Il caso affrontato riguarda l'infortunio di una lavoratrice, la quale, cadendo da una scala, ha riportato lesioni che hanno comportato l'assenza dal lavoro per oltre centottanta giorni; il datore di lavoro ha proceduto, quindi, al suo licenziamento per superamento del periodo di comporto, che è stato impugnato dall'infortunata.

La Corte d'appello di Palermo, tuttavia, ha confermato la legittimità del licenziamento; la dipendente ha, così, proposto ricorso per Cassazione censurando l'operato dei giudici di merito sotto diversi profili.

In particolare ha lamentato, tra l'altro, la violazione e la falsa applicazione dell'articolo 2110 del Codice civile e dell'articolo 177 del Ccnl terziario, distribuzione e commercio del 2008, per aver ritenuto computabili nel periodo di comporto anche le assenze dovute a infortunio sul lavoro o malattia professionale e le stesse accomunate, nella disciplina contrattuale, alle assenze per malattia comune ai fini del periodo di conservazione del posto di lavoro.
Inoltre, sempre ad avviso della ricorrente, l'infortunio è imputabile al datore di lavoro sia per non aver previsto nel documento di valutazione dei rischi (articolo 28 del Dlgs 81/2008) il pericolo di caduta dall'alto, sia per aver cagionato una condizione di stress a causa del super lavoro a cui era stata sottoposta.

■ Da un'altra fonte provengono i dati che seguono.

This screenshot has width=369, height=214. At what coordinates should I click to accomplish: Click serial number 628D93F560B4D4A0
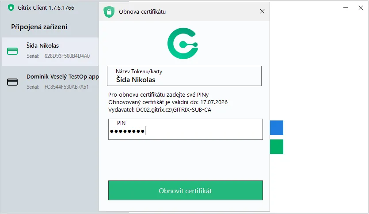tap(67, 56)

Carattere speciale della disciplina dell'articolo 2110 del Codice civile
La Cassazione ha, tuttavia, respinto il ricorso ritenendolo infondato, mettendo a fuoco alcuni importanti profili che si possono qui brevemente riassumere. In primo luogo viene fatto osservare che già in altre occasioni la stessa Corte aveva affermato come la fattispecie di recesso del datore di lavoro in caso di assenze determinate da malattia del lavoratore rientri nella disciplina dell'articolo 2110 del Codice civile che, in tale caso, stabilisce che «l'imprenditore ha diritto di recedere dal contratto a norma dell'articolo 2118, decorso il periodo stabilito dalla legge, dagli usi o secondo equità».
Si tratta, quindi, di una disciplina speciale che prevale sia su quella generale della risoluzione del contratto per sopravvenuta impossibilità parziale della prestazione lavorativa, sia sulla disciplina limitativa dei licenziamenti individuali.

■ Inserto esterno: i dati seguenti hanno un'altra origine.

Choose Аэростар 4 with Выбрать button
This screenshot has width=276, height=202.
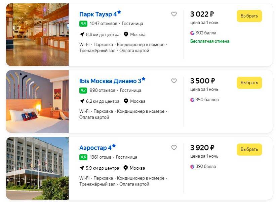(249, 149)
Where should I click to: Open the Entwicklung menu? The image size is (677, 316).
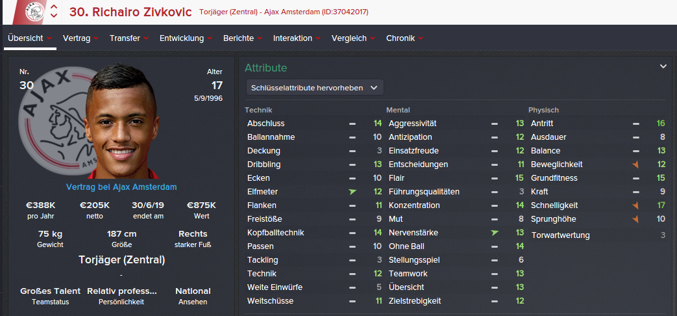pyautogui.click(x=186, y=38)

Assenze per infortunio o malattia professionale e responsabilità datoriale
Posto ciò, i giudici di legittimità hanno fatto rilevare che le assenze del lavoratore derivanti da un infortunio sul lavoro o da una malattia professionale sono, comunque, riconducibili alla nozione generale di infortunio o malattia contenuta nell’articolo 2110 del Codice civile, e di conseguenza «sono normalmente computabili nel previsto periodo di conservazione del posto, mentre, affinché l'assenza per malattia possa essere detratta dal periodo di comporto, non è sufficiente che la stessa abbia un'origine professionale, ossia meramente connessa alla prestazione lavorativa, ma è necessario che, in relazione ad essa ed alla sua genesi, sussista una responsabilità del datore di lavoro ex articolo 2087 del codice civile».

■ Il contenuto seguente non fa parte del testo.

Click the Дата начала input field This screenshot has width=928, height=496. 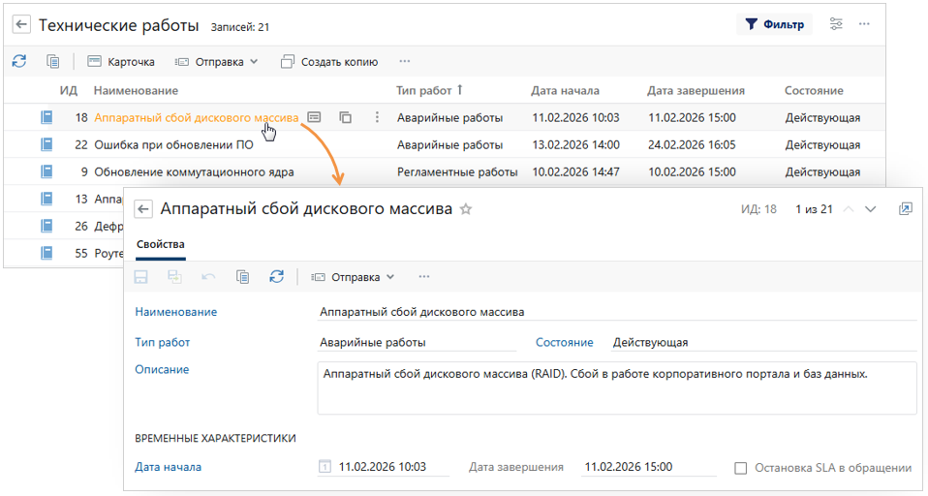[391, 467]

In altri termini, la computabilità delle assenze del lavoratore dovute ad infortunio sul lavoro o a malattia professionale nel periodo di comporto non si verifica nelle ipotesi in cui tali eventi non solo abbiano avuto «origine in fattori di nocività insiti nelle modalità di esercizio delle mansioni e comunque presenti nell'ambiente di lavoro», e siano pertanto collegate allo svolgimento dell'attività lavorativa, ma altresì quando il datore di lavoro abbia omesso di adottare le necessarie misure di prevenzione e protezione risultando, quindi, inadempiente all'obbligazione contrattuale a lui facente carico ai sensi dell'articolo 2087 del Codice civile, che impone allo stesso di adottare tali misure per tutelare l'integrità psicofisica del prestatore di lavoro.
Nel caso specifico, quindi, la Corte d'appello di Palermo avendo accertato che la scala era conforme alle norme di sicurezza e che erano infondate le contestazioni sul documento di valutazione dei rischi e sull'imposizione di condizioni di lavoro super stressanti, ha escluso la responsabilità datoriale e, quindi, ritenendo che le assenze conseguenti all'infortunio sul lavoro occorso alla dipendente computabili ai fini del comporto, ha correttamente interpretato e applicato la disciplina collettiva, cui l'articolo 2110 del Codice civile rinvia, in coerenza con i principi richiamati.